That Labour favours public control of bus services has been beyond doubt for a long time, regardless of recent efforts to build interest in its franchising policy via a rehash of earlier announcements.
Two intertwined points are key to the latest work, however. One: Labour will allow every local transport authority in England to franchise. Two: No more government spending will be required for that.
The latter is a creative, and no doubt deliberately loose, use of wording. It is certain that more bus funding will be needed if reregulation and associated service uplifts are adopted wholesale.
Labour party HQ may have listened too closely to Andy Burnham’s monologue about franchising at Transport for the North in March. Mr Burnham told fellow board members that previously subsidised services are delivered at one-third lower cost to local authorities under franchising, although he did not disclose how that figure was reached.

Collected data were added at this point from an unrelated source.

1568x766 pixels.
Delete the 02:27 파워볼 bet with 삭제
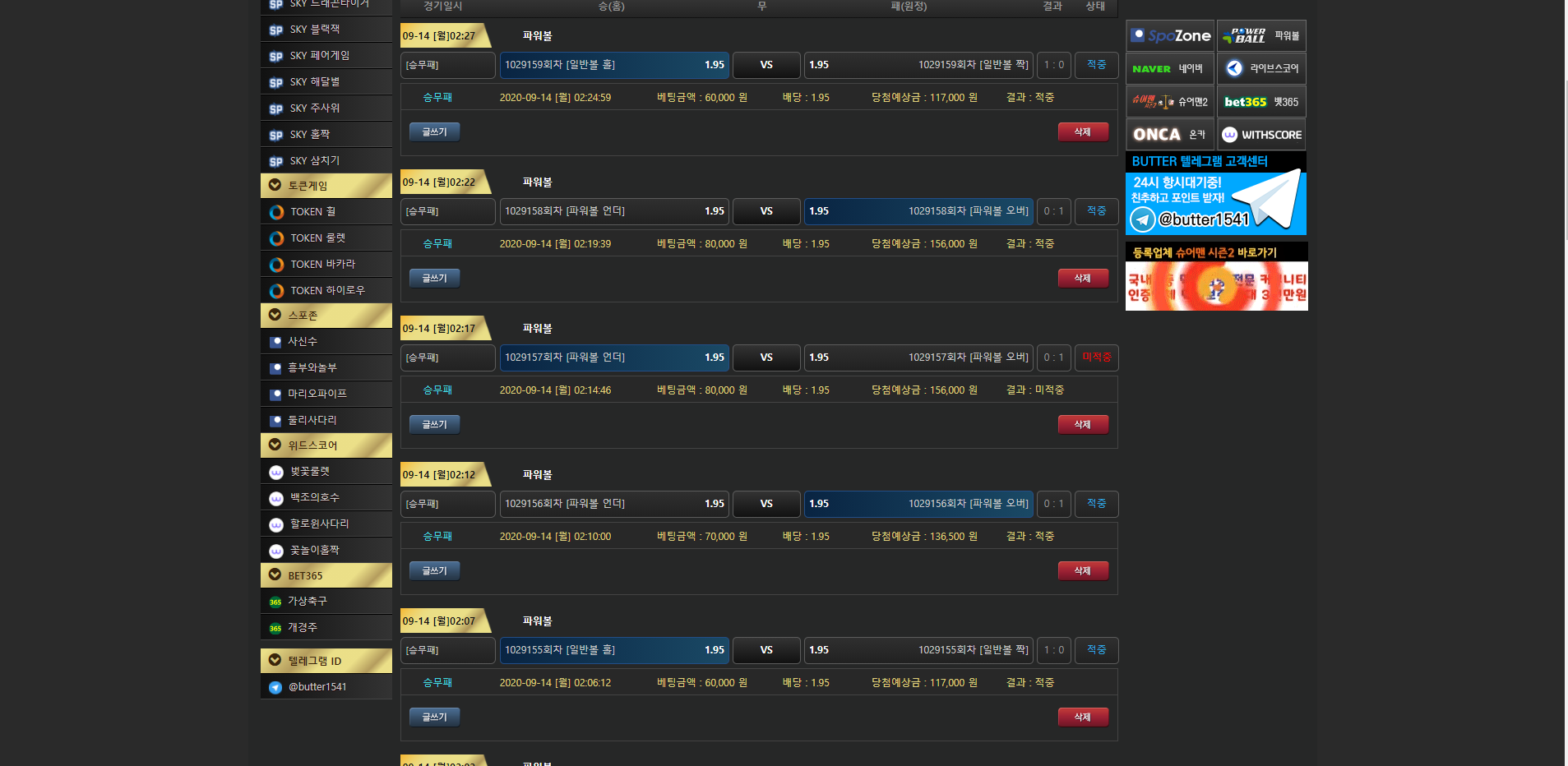coord(1083,132)
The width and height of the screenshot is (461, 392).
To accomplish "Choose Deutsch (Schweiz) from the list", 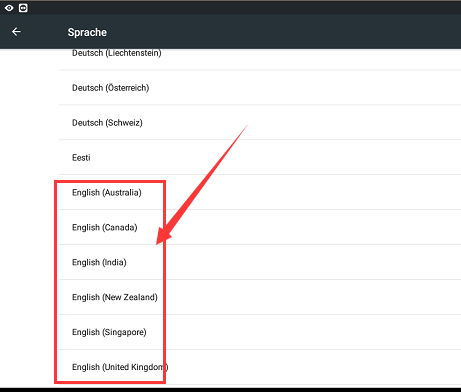I will (260, 123).
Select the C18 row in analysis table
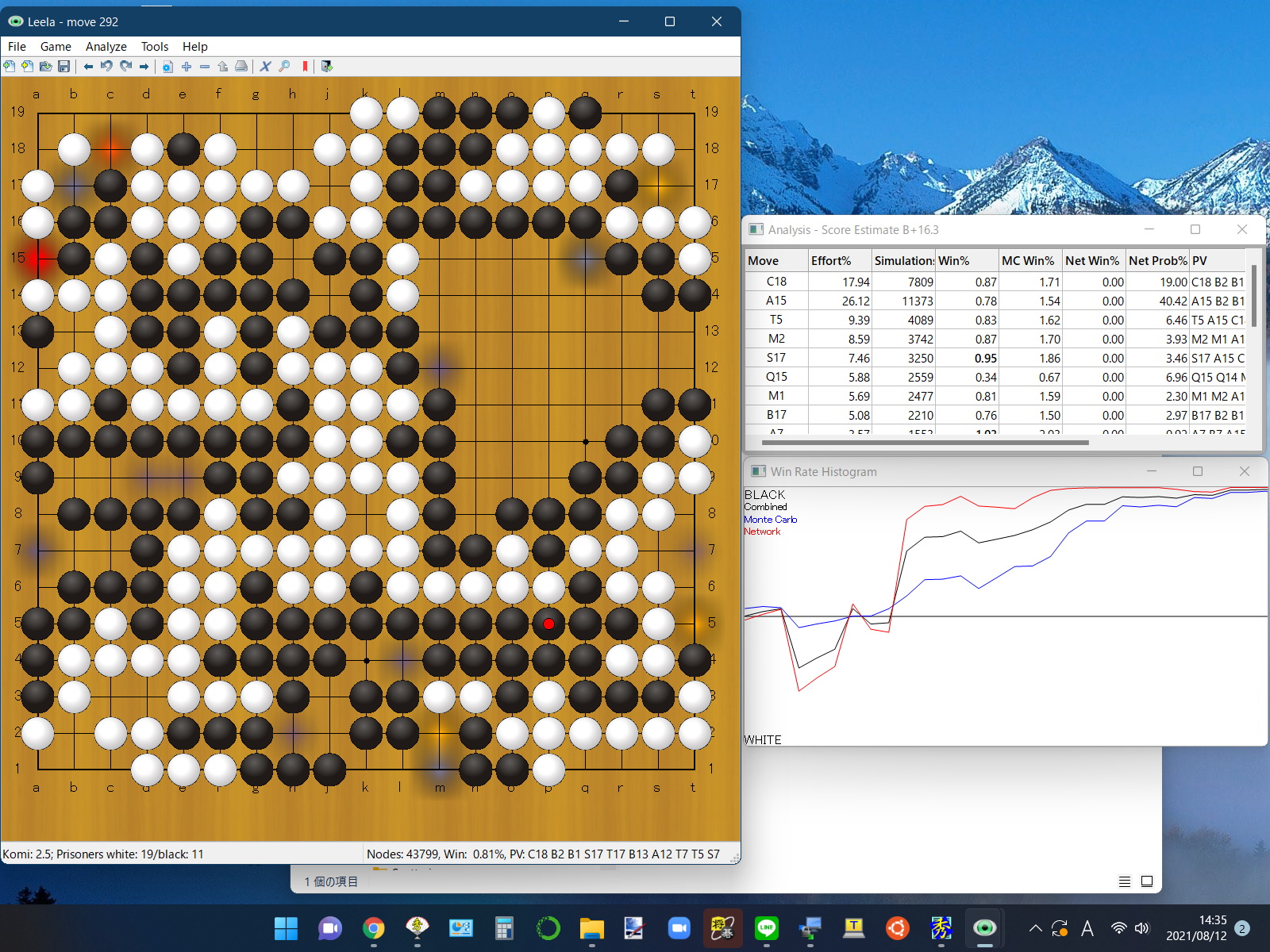This screenshot has width=1270, height=952. point(775,282)
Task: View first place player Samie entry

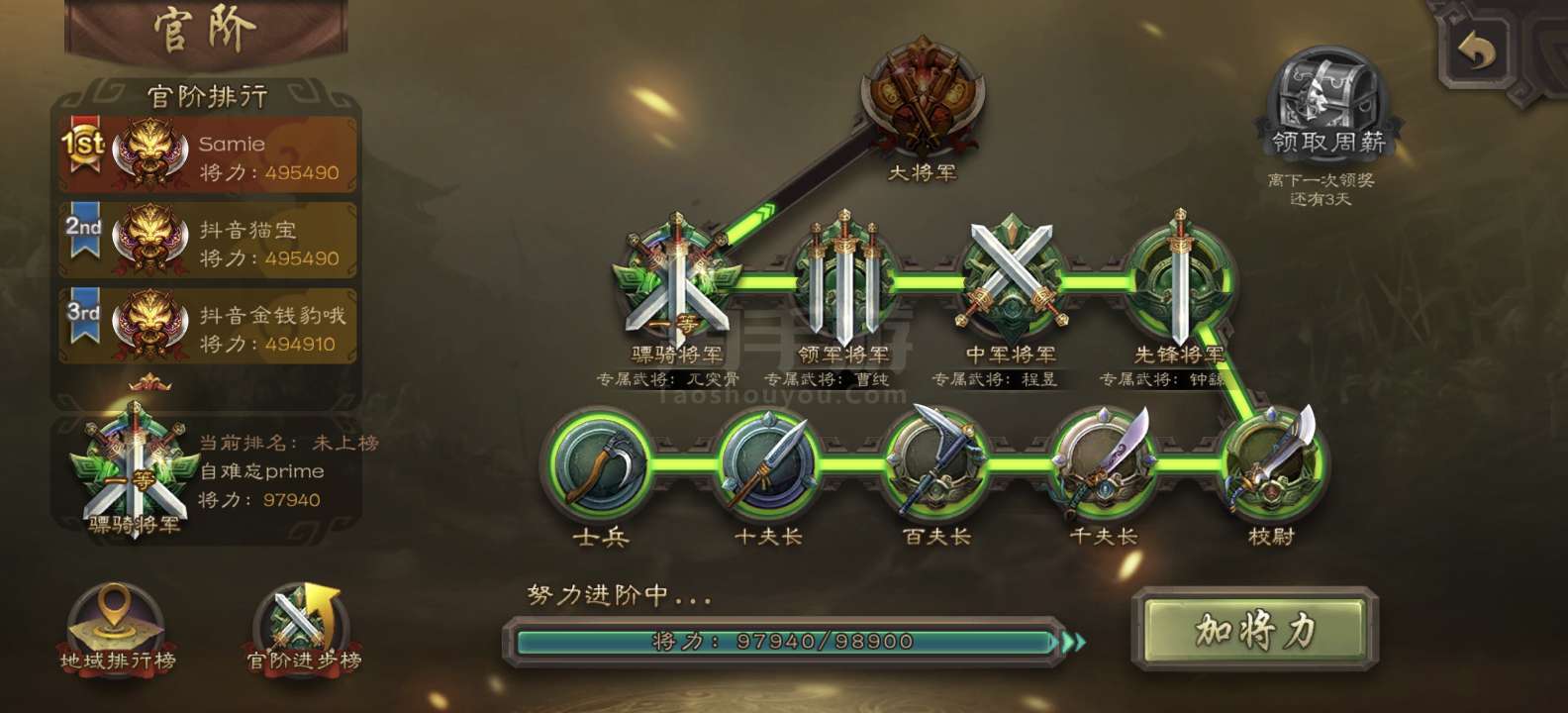Action: (x=208, y=155)
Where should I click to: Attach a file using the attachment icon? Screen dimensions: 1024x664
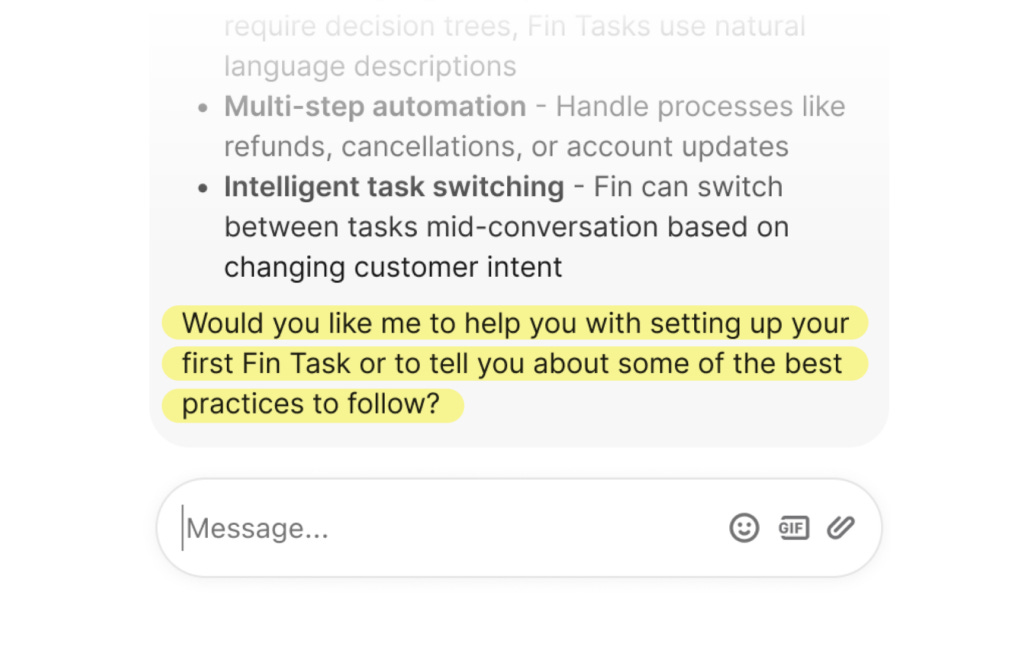tap(840, 527)
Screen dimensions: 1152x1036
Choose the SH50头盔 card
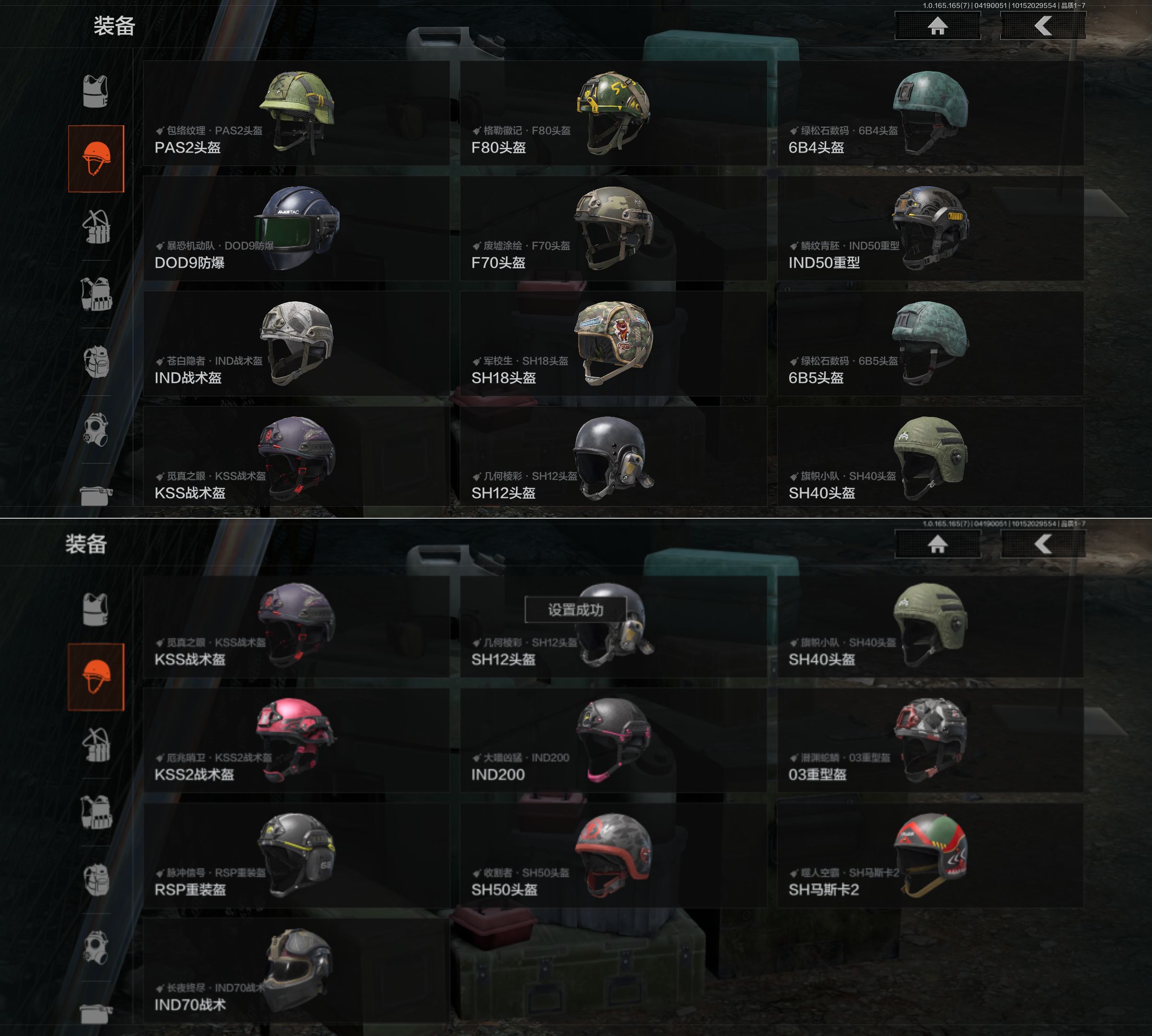coord(613,855)
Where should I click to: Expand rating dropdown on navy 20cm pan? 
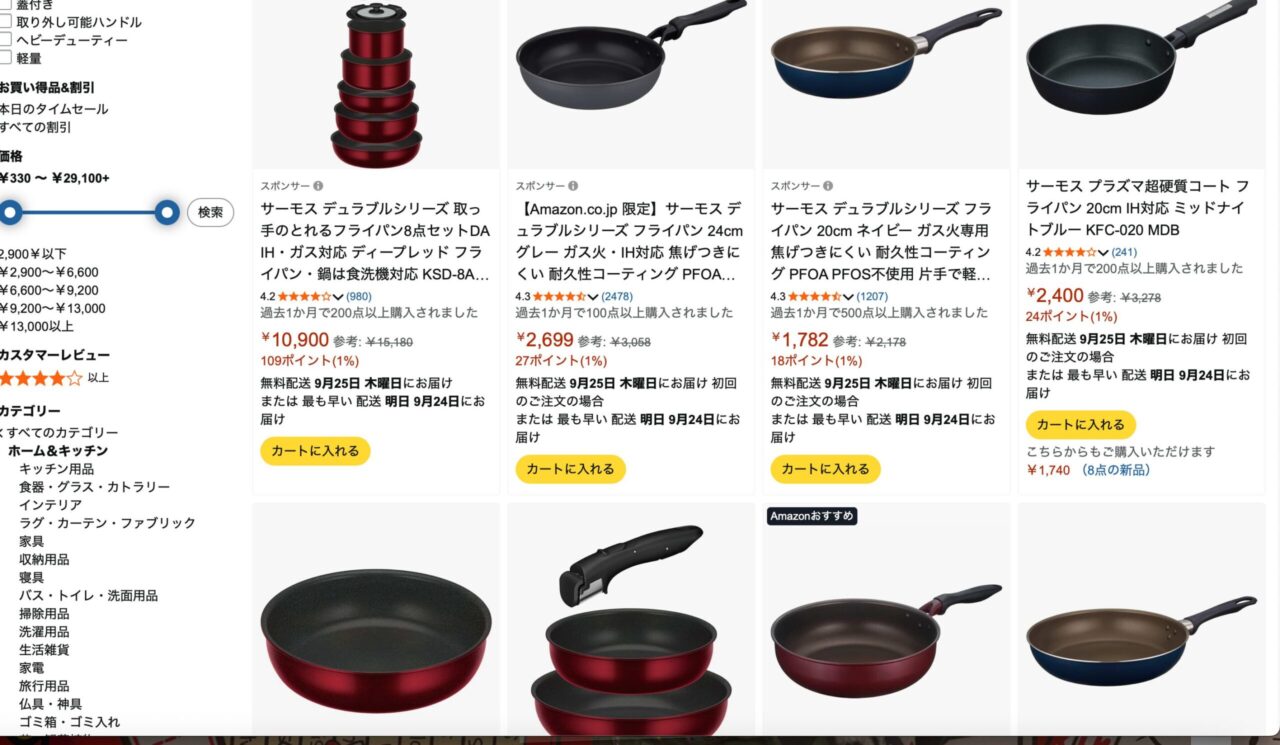(x=847, y=297)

Labour claims that regulated bus services in London are “thriving.” A pre-2020 trend of falling patronage, and a more recent spike in the rate of operators exercising mid-term contract break clauses, suggests the opposite. Sadiq Khan’s plan for a publicly owned operator will do little about either of those, although such an announcement was a shrewd political move.
Clear to anyone who looks beyond the rhetoric, point scoring and exaggeration from both sides of the fence is that franchising and its success come down to one factor: Money.
Better bus services in most areas will cost money, regardless of the delivery regime. The sooner politicians of all sides understand that, the better.